Periodic problem on homotopy groups of Chang complexes \(C^{n+2,r}_r\) (Q2326322)

\textit{J.-P. Serre} [Ann. Math. (2) 54, 425--505 (1951; Zbl 0045.26003)] showed that, \(p\)-locally for \(p\) an odd prime, \(\Omega\mathbb{S}^{2n}\) has the homotopy type of the product of \(\mathbb{S}^{2n-1}\) and \(\Omega\mathbb{S}^{4n-1}\). This decomposition reduces the computation of the odd \(p\)-primary part of the homotopy groups of spheres to that of odd dimensional spheres. Further, \textit{J. Wu} [Topology 37, No. 5, 1011--1023 (1998; Zbl 1011.55008)] gave a decomposition of \(\Omega\Sigma X\) using the free Lie power functor \(L_n\). The class of elementary Chang complexes \(C^{n+2,r}_r\) for \(n\ge 3\), was found by \textit{S.-C. Chang} [Proc. R. Soc. Lond., Ser. A 202, 253--263 (1950; Zbl 0041.10201)] when he classified indecomposable homotopy types in \(\mathbf{A}^2\) with \(n\ge 3\), where \(\mathbf{A}^k_n\) is the homotopy category consisting of \((n-1)\)-connected finite \(CW\)-complexes with dimension less than or equal to \(n+k\) with \(n\ge k+1\). The first and third author [\textit{Z. Zhu} and \textit{J. Pan}, Homology Homotopy Appl. 19, No. 1, 293--318 (2017; Zbl 1383.55004)] studied the decomposability of smash products of indecomposable complexes in \(\mathbf{A}^2_n\) with \(n\ge 3\).
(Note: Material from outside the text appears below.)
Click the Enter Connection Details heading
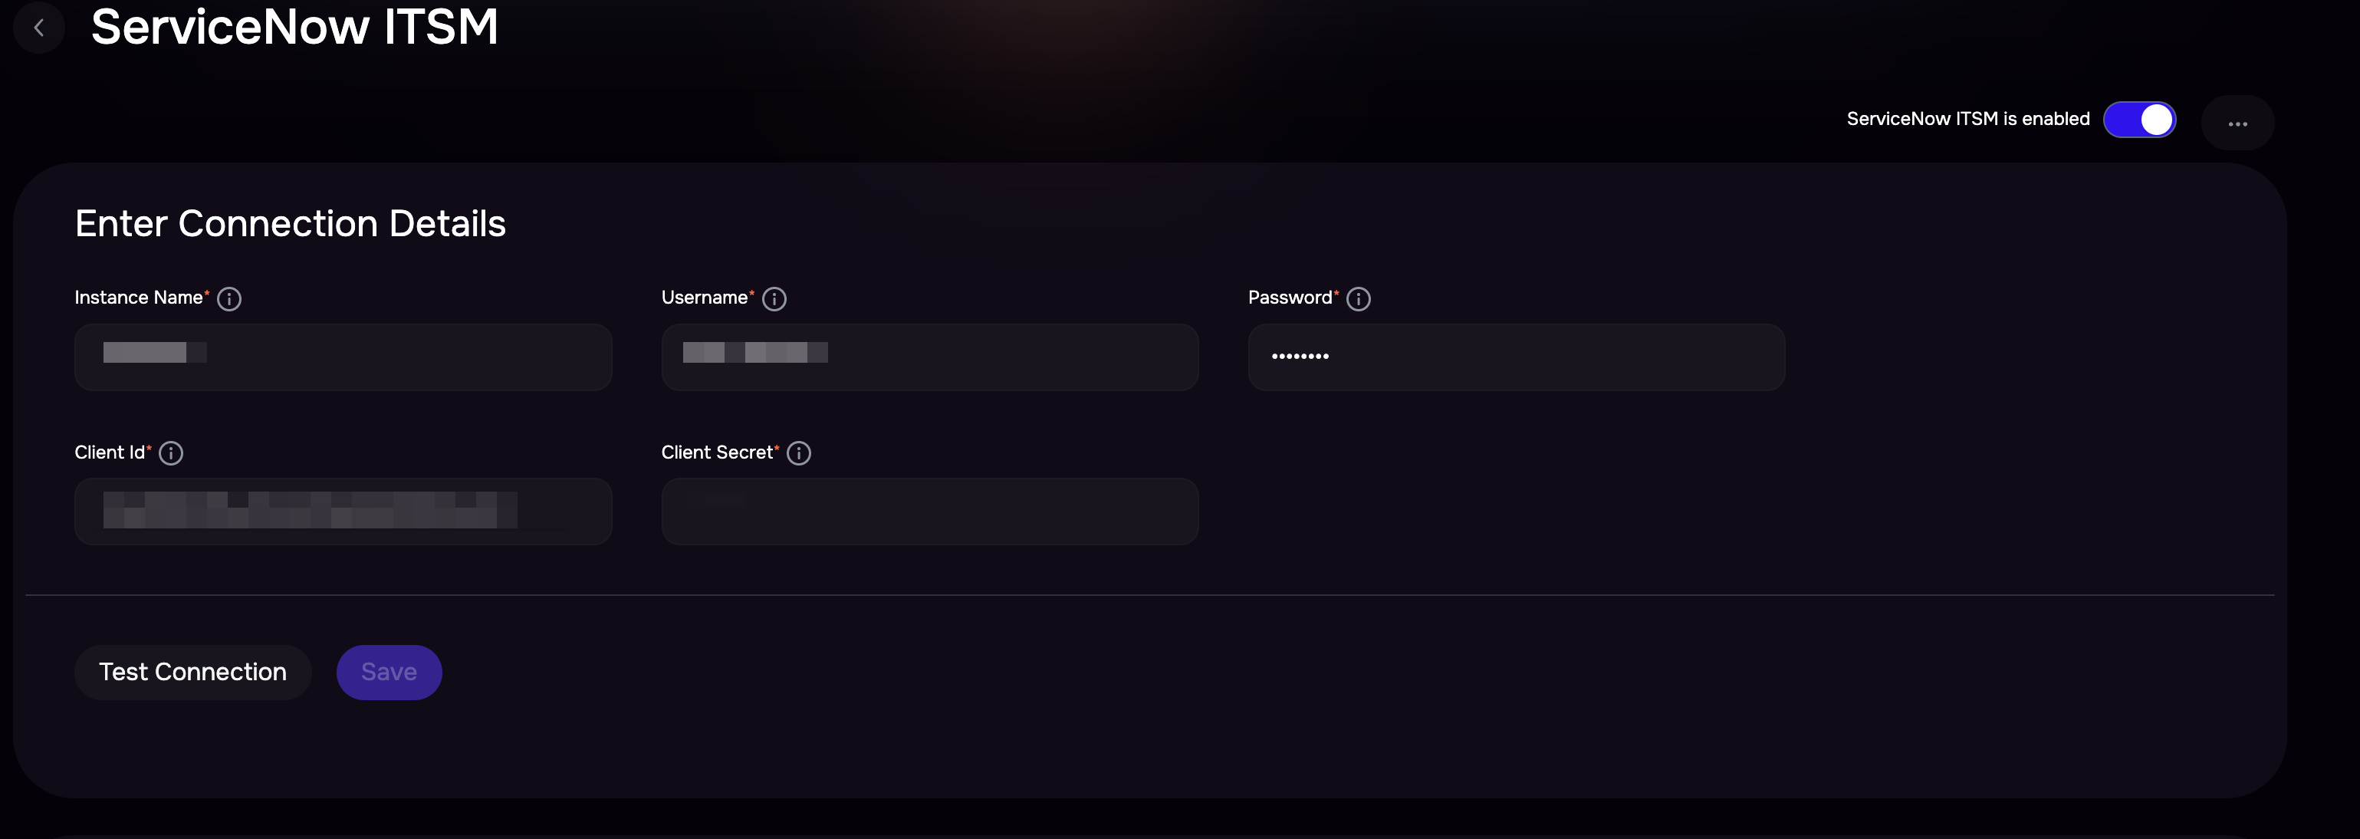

Since the decomposition of the \(3\)-fold self smash product of any \(\mathbf{A}^2_n\)-complex has been completely determined and \(\Sigma^\ast C^{n+2,r}_r\) is a wedge summand of \(L_3(C^{n+2,r}_r)\), the authors concentrate on the study of \(C^{n+2,r}_r\). The main result stated in Theorem 1.1 describes a product decomposition of \(\Omega\Sigma C^{n+2,r}_r\) for \(n\ge 3\). As an application, it is shown that the stable homotopy group \(\pi^s_k(C^{n+3,r}_r)\) is a direct summand of \(\pi_{k+(p-1)(n+1)}(C^{n+3,r}_r)\) for \(n\ge 3\) provided \(p\ge 3\) is an odd integer with \(p\ge \frac{k-n+1}{n+1}\).